Get the response headers:
>>> resp.headers: CaseInsensitiveDict
{'Alt-Svc': 'h3=":443"; ma=2592000,h3-29=":443"; ma=2592000', 'Cache-Control': 'private, max-age=0', 'Content-Encoding': 'br', 'Content-Length': '51288', 'Content-Security-Policy-Report-Only': "object-src 'none';base-uri 'se
Sessions
Creating a new Firefox Session object:
>>> session = hrequests.Session() # version randomized by default
>>> session = hrequests.Session('firefox', version=129)
Parameters
Parameters:
browser (Literal['firefox', 'chrome'], optional): Browser to use. Default is 'chrome'.
version (int, optional): Version of the browser to use. Browser must be specified. Default is randomized.
os (Literal['win', 'mac', 'lin'], optional): OS to use in header. Default is randomized.
headers (dict, optional): Dictionary of HTTP headers to send with the request. Default is generated from `browser` and `os`.

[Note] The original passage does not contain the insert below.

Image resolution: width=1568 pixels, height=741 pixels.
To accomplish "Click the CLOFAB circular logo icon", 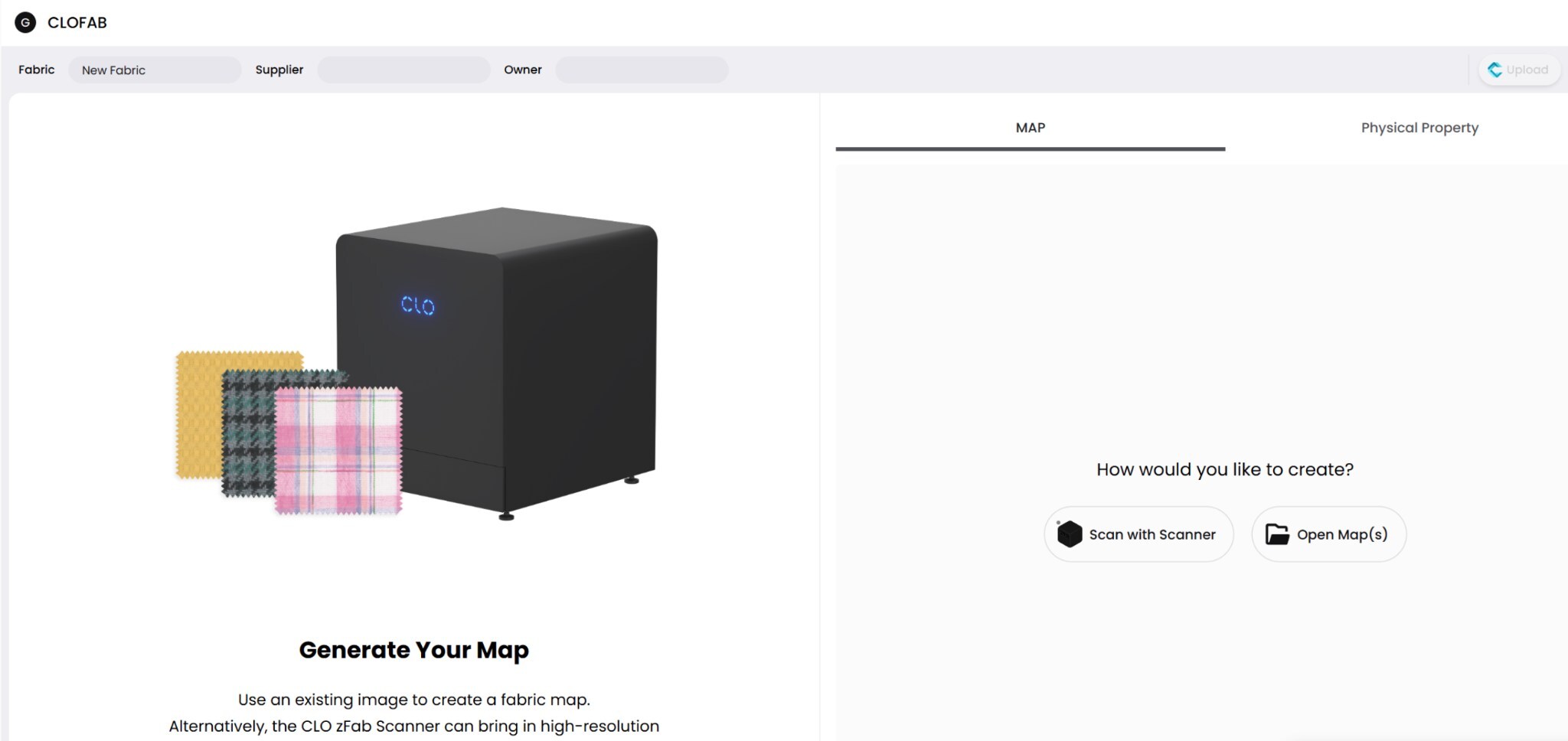I will [x=25, y=22].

verify (bool, optional): Verify the server's TLS certificate. Defaults to True.
timeout (float, optional): Default timeout in seconds. Defaults to 30.
proxy (str, optional): Proxy URL. Defaults to None.
cookies (Union[RequestsCookieJar, dict, list], optional): Cookie Jar, or cookie list/dict to send. Defaults to None.
certificate_pinning (Dict[str, List[str]], optional): Certificate pinning. Defaults to None.
disable_ipv6 (bool, optional): Disable IPv6. Defaults to False.
detect_encoding (bool, optional): Detect encoding. Defaults to True.
ja3_string (str, optional): JA3 string. Defaults to None.
h2_settings (dict, optional): HTTP/2 settings. Defaults to None.
additional_decode (str, optional): Decode response body with "gzip" or "br". Defaults to None.
pseudo_header_order (list, optional): Pseudo header order. Defaults to None.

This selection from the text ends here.